_Exercise details_
Return every entry below without altering a word.

···

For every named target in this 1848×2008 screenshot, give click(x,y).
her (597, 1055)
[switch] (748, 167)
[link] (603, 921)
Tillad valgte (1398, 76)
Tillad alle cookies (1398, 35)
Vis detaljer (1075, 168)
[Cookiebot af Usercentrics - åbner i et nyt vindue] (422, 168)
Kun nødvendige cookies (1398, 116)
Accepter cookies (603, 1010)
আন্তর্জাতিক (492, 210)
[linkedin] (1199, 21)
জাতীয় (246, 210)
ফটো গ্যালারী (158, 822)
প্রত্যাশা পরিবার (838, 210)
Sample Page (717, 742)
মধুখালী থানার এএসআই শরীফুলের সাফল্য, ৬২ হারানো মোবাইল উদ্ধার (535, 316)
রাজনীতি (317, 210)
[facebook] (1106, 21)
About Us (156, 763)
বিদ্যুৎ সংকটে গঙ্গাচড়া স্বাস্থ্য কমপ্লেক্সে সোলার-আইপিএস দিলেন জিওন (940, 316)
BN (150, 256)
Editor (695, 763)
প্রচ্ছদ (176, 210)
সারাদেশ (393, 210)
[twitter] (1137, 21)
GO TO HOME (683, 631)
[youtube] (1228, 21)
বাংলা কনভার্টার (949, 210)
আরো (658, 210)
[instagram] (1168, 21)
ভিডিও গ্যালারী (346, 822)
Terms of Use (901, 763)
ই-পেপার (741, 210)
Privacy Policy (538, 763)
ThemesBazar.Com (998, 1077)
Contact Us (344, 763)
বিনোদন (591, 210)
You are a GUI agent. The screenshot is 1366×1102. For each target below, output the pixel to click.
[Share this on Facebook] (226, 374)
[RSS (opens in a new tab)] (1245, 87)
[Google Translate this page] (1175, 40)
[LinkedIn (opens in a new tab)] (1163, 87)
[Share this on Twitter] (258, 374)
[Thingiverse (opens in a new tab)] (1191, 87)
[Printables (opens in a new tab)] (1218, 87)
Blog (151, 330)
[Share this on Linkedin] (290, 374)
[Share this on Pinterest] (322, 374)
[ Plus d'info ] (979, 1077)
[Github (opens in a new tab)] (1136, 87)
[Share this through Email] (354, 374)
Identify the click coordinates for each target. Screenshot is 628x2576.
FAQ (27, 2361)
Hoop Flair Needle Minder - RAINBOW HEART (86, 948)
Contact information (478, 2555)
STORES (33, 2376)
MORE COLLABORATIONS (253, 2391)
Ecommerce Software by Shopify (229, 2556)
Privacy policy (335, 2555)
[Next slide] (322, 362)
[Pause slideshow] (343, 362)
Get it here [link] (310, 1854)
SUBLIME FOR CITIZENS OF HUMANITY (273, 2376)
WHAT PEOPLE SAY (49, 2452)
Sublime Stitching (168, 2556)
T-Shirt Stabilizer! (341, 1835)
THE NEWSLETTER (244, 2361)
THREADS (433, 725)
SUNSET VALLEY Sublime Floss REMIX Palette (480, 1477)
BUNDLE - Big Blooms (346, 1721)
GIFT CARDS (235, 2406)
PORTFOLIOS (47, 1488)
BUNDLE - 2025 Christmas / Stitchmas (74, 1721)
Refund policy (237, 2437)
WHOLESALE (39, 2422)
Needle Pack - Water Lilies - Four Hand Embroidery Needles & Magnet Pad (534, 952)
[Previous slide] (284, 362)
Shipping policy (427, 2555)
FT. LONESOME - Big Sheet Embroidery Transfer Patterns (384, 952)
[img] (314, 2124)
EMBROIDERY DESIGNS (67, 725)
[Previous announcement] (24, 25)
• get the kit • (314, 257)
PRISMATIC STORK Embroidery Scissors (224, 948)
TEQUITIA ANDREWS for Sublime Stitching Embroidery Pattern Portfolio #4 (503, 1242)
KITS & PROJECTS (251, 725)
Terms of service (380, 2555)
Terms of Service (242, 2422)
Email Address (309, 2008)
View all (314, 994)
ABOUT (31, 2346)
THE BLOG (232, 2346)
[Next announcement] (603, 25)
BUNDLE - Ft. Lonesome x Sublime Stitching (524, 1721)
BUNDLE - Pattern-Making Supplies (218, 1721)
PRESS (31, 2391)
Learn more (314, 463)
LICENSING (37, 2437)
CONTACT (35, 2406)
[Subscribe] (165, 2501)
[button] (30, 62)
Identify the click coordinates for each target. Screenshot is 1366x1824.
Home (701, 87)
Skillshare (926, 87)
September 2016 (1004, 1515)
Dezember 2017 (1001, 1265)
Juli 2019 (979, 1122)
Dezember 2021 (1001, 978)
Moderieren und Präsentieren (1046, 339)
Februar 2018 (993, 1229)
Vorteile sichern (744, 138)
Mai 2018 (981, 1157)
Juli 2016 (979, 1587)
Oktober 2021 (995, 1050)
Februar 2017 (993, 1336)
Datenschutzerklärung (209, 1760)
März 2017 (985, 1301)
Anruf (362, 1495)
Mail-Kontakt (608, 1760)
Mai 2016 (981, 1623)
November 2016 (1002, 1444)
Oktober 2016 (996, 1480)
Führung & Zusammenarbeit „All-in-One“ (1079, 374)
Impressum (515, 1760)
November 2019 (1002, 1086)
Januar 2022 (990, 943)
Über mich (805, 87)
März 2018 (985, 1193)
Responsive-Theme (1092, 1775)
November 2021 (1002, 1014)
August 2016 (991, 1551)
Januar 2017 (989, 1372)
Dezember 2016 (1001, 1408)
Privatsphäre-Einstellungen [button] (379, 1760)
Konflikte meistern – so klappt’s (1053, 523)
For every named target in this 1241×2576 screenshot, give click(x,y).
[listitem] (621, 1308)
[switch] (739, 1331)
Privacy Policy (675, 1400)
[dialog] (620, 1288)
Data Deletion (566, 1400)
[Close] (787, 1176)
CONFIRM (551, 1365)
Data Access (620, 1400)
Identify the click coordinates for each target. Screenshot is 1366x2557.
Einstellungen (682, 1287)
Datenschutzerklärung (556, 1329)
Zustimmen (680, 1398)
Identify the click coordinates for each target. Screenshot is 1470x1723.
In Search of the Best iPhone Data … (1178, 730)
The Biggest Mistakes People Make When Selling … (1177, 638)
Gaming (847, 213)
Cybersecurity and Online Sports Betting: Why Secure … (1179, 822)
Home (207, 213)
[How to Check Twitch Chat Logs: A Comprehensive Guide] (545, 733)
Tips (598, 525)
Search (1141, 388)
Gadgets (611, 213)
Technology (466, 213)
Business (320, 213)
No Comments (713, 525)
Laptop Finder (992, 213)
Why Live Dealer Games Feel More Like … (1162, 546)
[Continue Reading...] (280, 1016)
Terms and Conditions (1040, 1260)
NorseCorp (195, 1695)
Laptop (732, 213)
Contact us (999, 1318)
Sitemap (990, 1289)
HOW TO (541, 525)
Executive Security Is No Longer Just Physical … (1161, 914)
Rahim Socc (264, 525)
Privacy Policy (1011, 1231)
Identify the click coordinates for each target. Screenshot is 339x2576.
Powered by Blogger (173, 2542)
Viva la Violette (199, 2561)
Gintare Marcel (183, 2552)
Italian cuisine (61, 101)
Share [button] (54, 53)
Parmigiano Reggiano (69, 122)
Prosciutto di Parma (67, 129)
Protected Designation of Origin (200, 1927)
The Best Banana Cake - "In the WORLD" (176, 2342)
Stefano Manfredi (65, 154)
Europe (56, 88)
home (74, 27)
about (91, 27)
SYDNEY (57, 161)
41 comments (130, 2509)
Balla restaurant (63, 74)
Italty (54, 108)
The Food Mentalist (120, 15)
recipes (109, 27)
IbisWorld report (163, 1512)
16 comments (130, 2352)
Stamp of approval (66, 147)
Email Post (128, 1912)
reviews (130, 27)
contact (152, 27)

···

_Answer space_
For every named target in this 1848×2008 screenshot, give click(x,y).
her (597, 1055)
[switch] (748, 167)
[link] (603, 921)
Tillad valgte (1398, 76)
Tillad alle cookies (1398, 35)
Vis detaljer (1075, 168)
[Cookiebot af Usercentrics - åbner i et nyt vindue] (422, 168)
Kun nødvendige cookies (1398, 116)
Accepter cookies (603, 1010)
আন্তর্জাতিক (492, 210)
[linkedin] (1199, 21)
জাতীয় (246, 210)
ফটো গ্যালারী (158, 822)
প্রত্যাশা পরিবার (838, 210)
Sample Page (717, 742)
মধুখালী থানার এএসআই শরীফুলের সাফল্য, ৬২ হারানো মোবাইল উদ্ধার (535, 316)
রাজনীতি (317, 210)
[facebook] (1106, 21)
About Us (156, 763)
বিদ্যুৎ সংকটে গঙ্গাচড়া স্বাস্থ্য কমপ্লেক্সে সোলার-আইপিএস দিলেন জিওন (940, 316)
BN (150, 256)
Editor (695, 763)
প্রচ্ছদ (176, 210)
সারাদেশ (393, 210)
[twitter] (1137, 21)
GO TO HOME (683, 631)
[youtube] (1228, 21)
বাংলা কনভার্টার (949, 210)
আরো (658, 210)
[instagram] (1168, 21)
ভিডিও গ্যালারী (346, 822)
Terms of Use (901, 763)
ই-পেপার (741, 210)
Privacy Policy (538, 763)
ThemesBazar.Com (998, 1077)
Contact Us (344, 763)
বিনোদন (591, 210)
You are a GUI agent. The screenshot is 1366×1102. For each target below, output the pixel to click.
[Share this on Facebook] (226, 374)
[RSS (opens in a new tab)] (1245, 87)
[Google Translate this page] (1175, 40)
[LinkedIn (opens in a new tab)] (1163, 87)
[Share this on Twitter] (258, 374)
[Thingiverse (opens in a new tab)] (1191, 87)
[Printables (opens in a new tab)] (1218, 87)
Blog (151, 330)
[Share this on Linkedin] (290, 374)
[Share this on Pinterest] (322, 374)
[ Plus d'info ] (979, 1077)
[Github (opens in a new tab)] (1136, 87)
[Share this through Email] (354, 374)
Identify the click coordinates for each target. Screenshot is 628x2576.
FAQ (27, 2361)
Hoop Flair Needle Minder - RAINBOW HEART (86, 948)
Contact information (478, 2555)
STORES (33, 2376)
MORE COLLABORATIONS (253, 2391)
Ecommerce Software by Shopify (229, 2556)
Privacy policy (335, 2555)
[Next slide] (322, 362)
[Pause slideshow] (343, 362)
Get it here [link] (310, 1854)
SUBLIME FOR CITIZENS OF HUMANITY (273, 2376)
WHAT PEOPLE SAY (49, 2452)
Sublime Stitching (168, 2556)
T-Shirt Stabilizer! (341, 1835)
THE NEWSLETTER (244, 2361)
THREADS (433, 725)
SUNSET VALLEY Sublime Floss REMIX Palette (480, 1477)
BUNDLE - Big Blooms (346, 1721)
GIFT CARDS (235, 2406)
PORTFOLIOS (47, 1488)
BUNDLE - 2025 Christmas / Stitchmas (74, 1721)
Refund policy (237, 2437)
WHOLESALE (39, 2422)
Needle Pack - Water Lilies - Four Hand Embroidery Needles & Magnet Pad (534, 952)
[Previous slide] (284, 362)
Shipping policy (427, 2555)
FT. LONESOME - Big Sheet Embroidery Transfer Patterns (384, 952)
[img] (314, 2124)
EMBROIDERY DESIGNS (67, 725)
[Previous announcement] (24, 25)
• get the kit • (314, 257)
PRISMATIC STORK Embroidery Scissors (224, 948)
TEQUITIA ANDREWS for Sublime Stitching Embroidery Pattern Portfolio #4 (503, 1242)
KITS & PROJECTS (251, 725)
Terms of service (380, 2555)
Terms of Service (242, 2422)
Email Address (309, 2008)
View all (314, 994)
ABOUT (31, 2346)
THE BLOG (232, 2346)
[Next announcement] (603, 25)
BUNDLE - Ft. Lonesome x Sublime Stitching (524, 1721)
BUNDLE - Pattern-Making Supplies (218, 1721)
PRESS (31, 2391)
Learn more (314, 463)
LICENSING (37, 2437)
CONTACT (35, 2406)
[Subscribe] (165, 2501)
[button] (30, 62)
Identify the click coordinates for each target. Screenshot is 1366x1824.
Home (701, 87)
Skillshare (926, 87)
September 2016 (1004, 1515)
Dezember 2017 (1001, 1265)
Juli 2019 (979, 1122)
Dezember 2021 (1001, 978)
Moderieren und Präsentieren (1046, 339)
Februar 2018 (993, 1229)
Vorteile sichern (744, 138)
Mai 2018 (981, 1157)
Juli 2016 (979, 1587)
Oktober 2021 (995, 1050)
Februar 2017 (993, 1336)
Datenschutzerklärung (209, 1760)
März 2017 (985, 1301)
Anruf (362, 1495)
Mail-Kontakt (608, 1760)
Mai 2016 (981, 1623)
November 2016 (1002, 1444)
Oktober 2016 (996, 1480)
Führung & Zusammenarbeit „All-in-One“ (1079, 374)
Impressum (515, 1760)
November 2019 (1002, 1086)
Januar 2022 (990, 943)
Über mich (805, 87)
März 2018 (985, 1193)
Responsive-Theme (1092, 1775)
November 2021 (1002, 1014)
August 2016 (991, 1551)
Januar 2017 (989, 1372)
Dezember 2016 (1001, 1408)
Privatsphäre-Einstellungen [button] (379, 1760)
Konflikte meistern – so klappt’s (1053, 523)
For every named target in this 1241×2576 screenshot, give click(x,y).
[listitem] (621, 1308)
[switch] (739, 1331)
Privacy Policy (675, 1400)
[dialog] (620, 1288)
Data Deletion (566, 1400)
[Close] (787, 1176)
CONFIRM (551, 1365)
Data Access (620, 1400)
Identify the click coordinates for each target. Screenshot is 1366x2557.
Einstellungen (682, 1287)
Datenschutzerklärung (556, 1329)
Zustimmen (680, 1398)
Identify the click coordinates for each target. Screenshot is 1470x1723.
In Search of the Best iPhone Data … (1178, 730)
The Biggest Mistakes People Make When Selling … (1177, 638)
Gaming (847, 213)
Cybersecurity and Online Sports Betting: Why Secure … (1179, 822)
Home (207, 213)
[How to Check Twitch Chat Logs: A Comprehensive Guide] (545, 733)
Tips (598, 525)
Search (1141, 388)
Gadgets (611, 213)
Technology (466, 213)
Business (320, 213)
No Comments (713, 525)
Laptop Finder (992, 213)
Why Live Dealer Games Feel More Like … (1162, 546)
[Continue Reading...] (280, 1016)
Terms and Conditions (1040, 1260)
NorseCorp (195, 1695)
Laptop (732, 213)
Contact us (999, 1318)
Sitemap (990, 1289)
HOW TO (541, 525)
Executive Security Is No Longer Just Physical … (1161, 914)
Rahim Socc (264, 525)
Privacy Policy (1011, 1231)
Identify the click coordinates for each target. Screenshot is 339x2576.
Powered by Blogger (173, 2542)
Viva la Violette (199, 2561)
Gintare Marcel (183, 2552)
Italian cuisine (61, 101)
Share [button] (54, 53)
Parmigiano Reggiano (69, 122)
Prosciutto di Parma (67, 129)
Protected Designation of Origin (200, 1927)
The Best Banana Cake - "In the WORLD" (176, 2342)
Stefano Manfredi (65, 154)
Europe (56, 88)
home (74, 27)
about (91, 27)
SYDNEY (57, 161)
41 comments (130, 2509)
Balla restaurant (63, 74)
Italty (54, 108)
The Food Mentalist (120, 15)
recipes (109, 27)
IbisWorld report (163, 1512)
16 comments (130, 2352)
Stamp of approval (66, 147)
Email Post (128, 1912)
reviews (130, 27)
contact (152, 27)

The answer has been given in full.